Wednesday, July 18, 2007
guess it's time for me to put a stop to all my small girl's wildness.
though many things does happened,
but i do cherish her, the same old thing happens all the time.
i'm not angry neither am i slipping away from you.
lets use our ancient method to solve it, SPEAK UP.
someone has to make the move, this time i took the first step.
she's always the one making the initial moves.
"are you happy?" mum asked me ytd when i told her what happened between me and my best friend.
my heart is really bleeding, i had no idea what had taken over me, but whenever somethings happened, i'll push it aside, refused to open up to anyone.
i grew tired, there's so much i want to make the tears flow. but there's nothing in the end.
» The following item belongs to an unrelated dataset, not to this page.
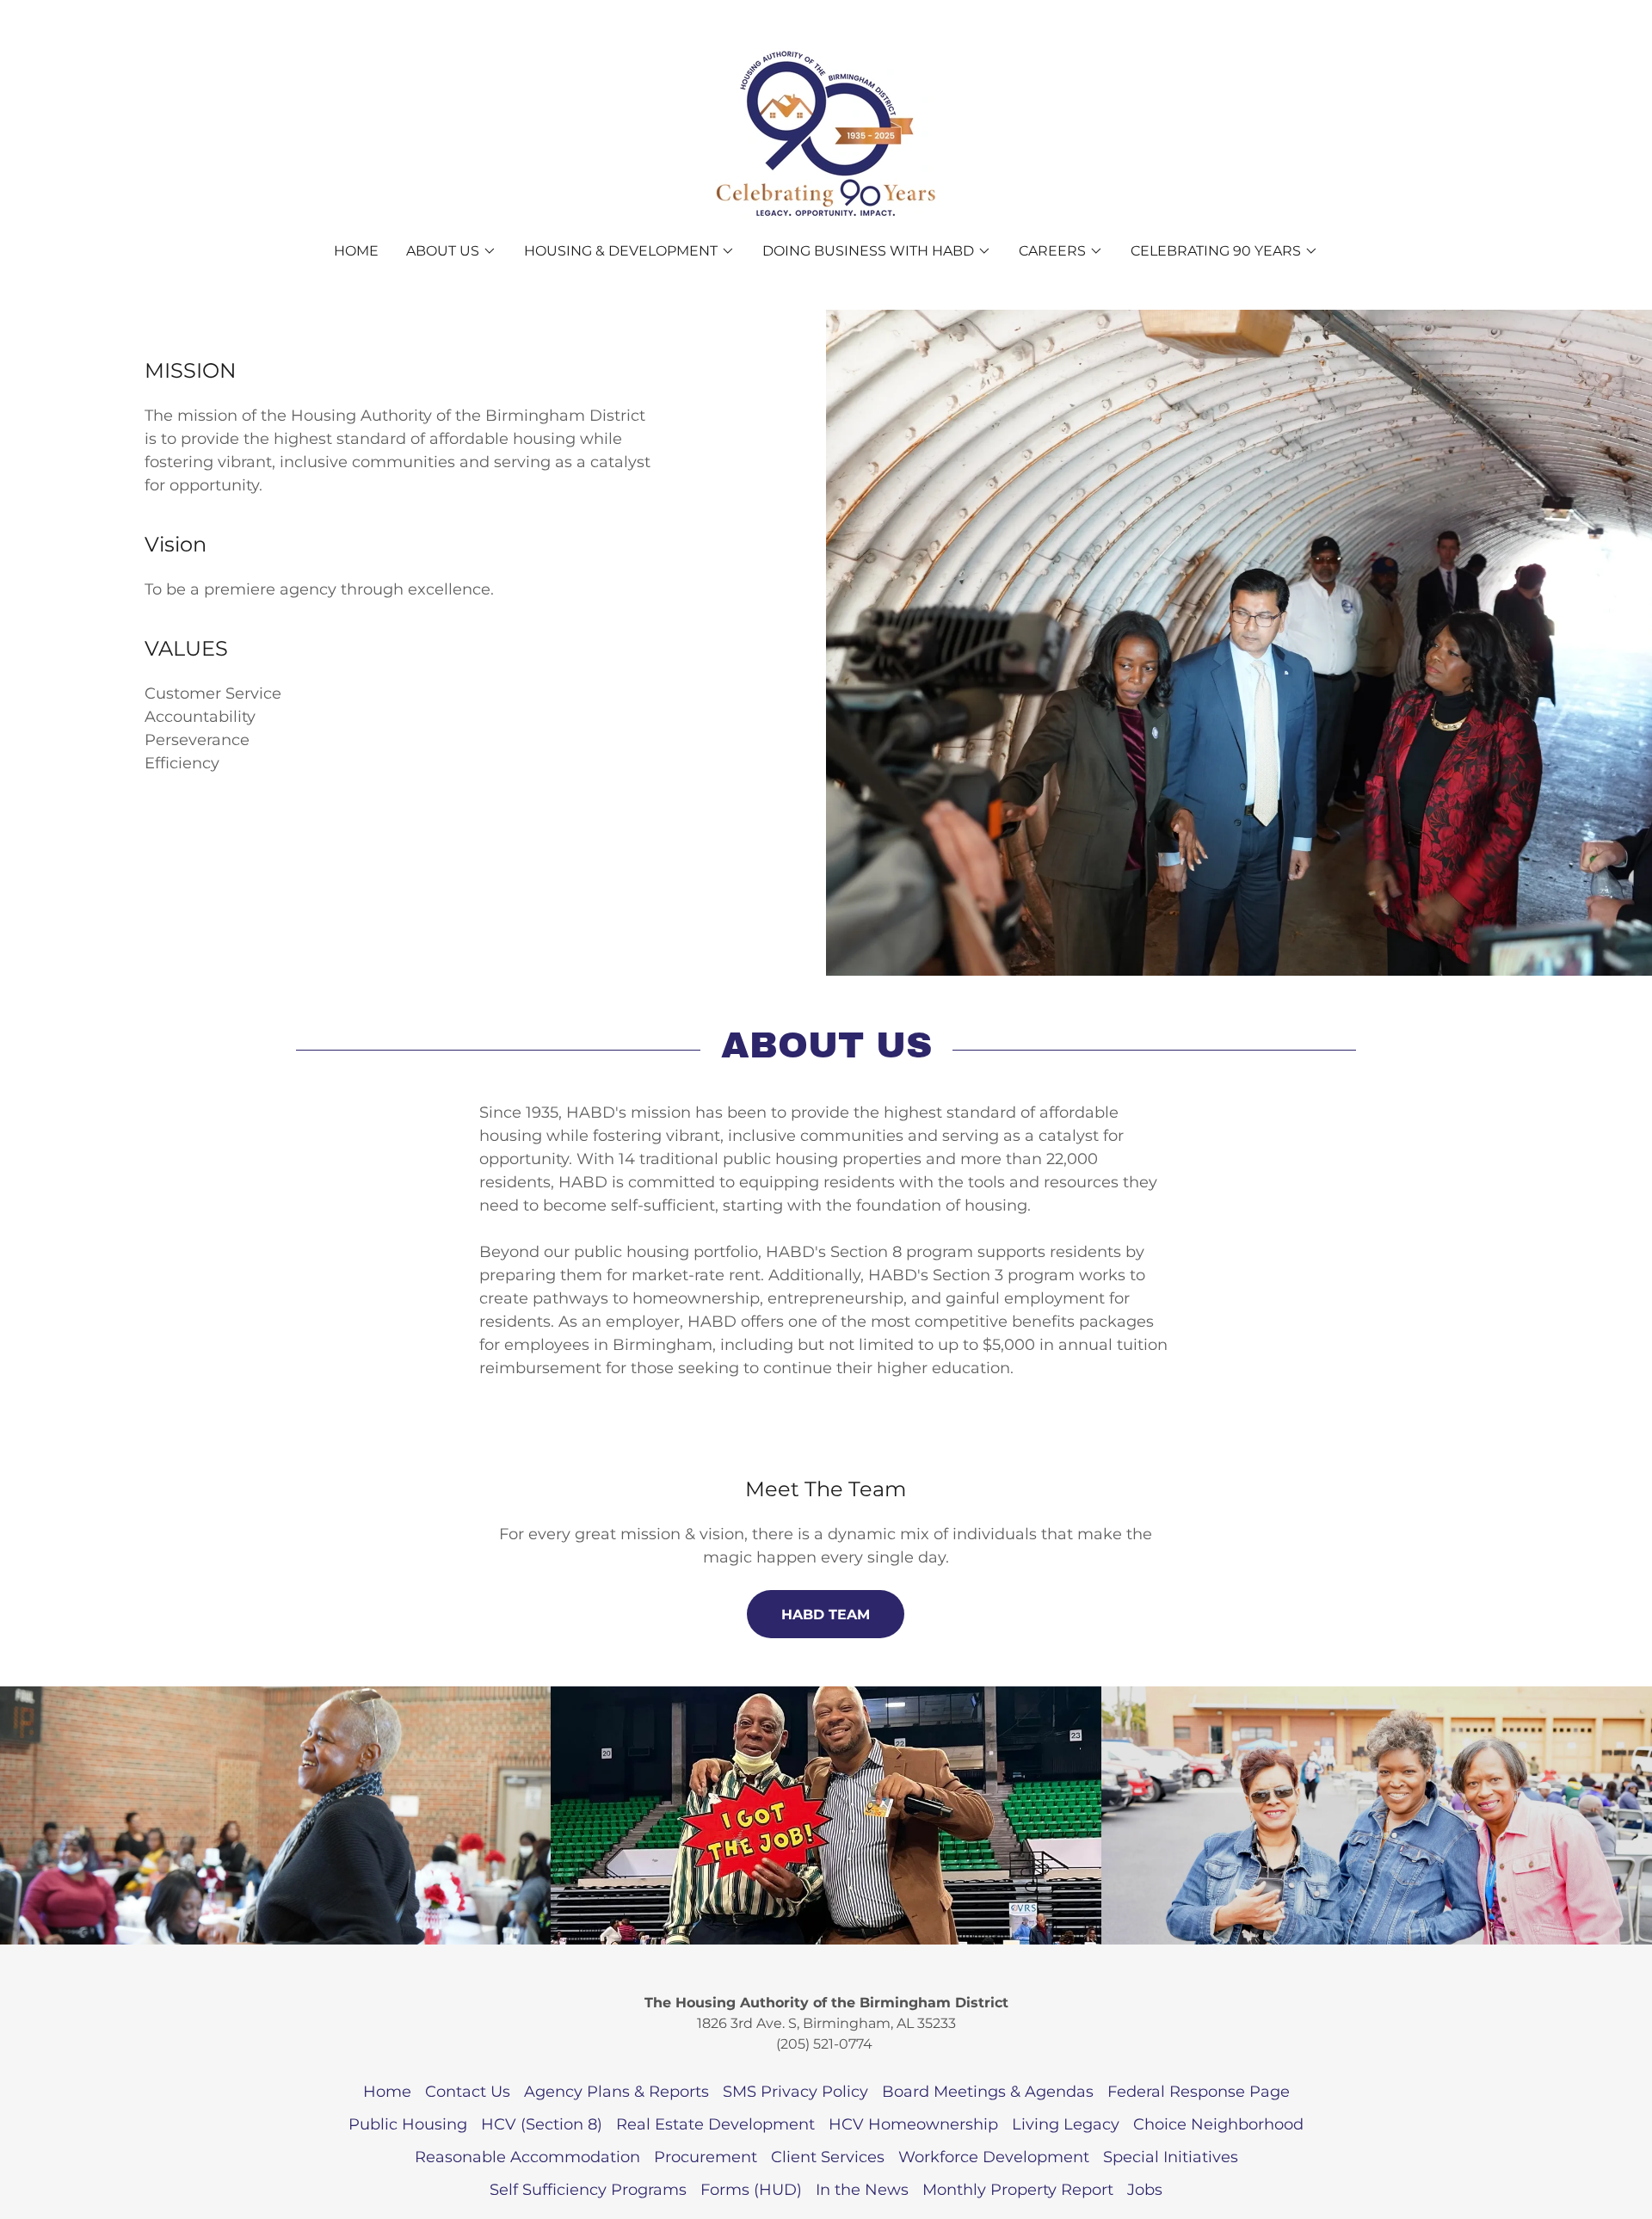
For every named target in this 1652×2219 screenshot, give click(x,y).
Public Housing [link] (407, 2124)
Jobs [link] (1144, 2189)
i know there's more to face, i want to learn to grow up.
today, simply took the courage, walk towards her and talk to her.
she cried, it really pains me. i didnt know just a simple hug, can resolve everything.
thinking back, why am i behaving like that. why am i so heartless.
i don't want to apologize, the same thing will happen, but this time round, i want to learn how to face and solve the problem.
you need time to change, i need time to learn how to take initiative.
it's hard for me say what i feel,
it's like a door without knot, locker without keys, flower without buds(HAHA!)
i know sometimes, regarding certain things and conflict, i have to take immediate actions.
weather or not, it depends on me. but i simply turn a blind eyes on it.
i'm tired... really really tired.
The journey is long, i cant afford to rest.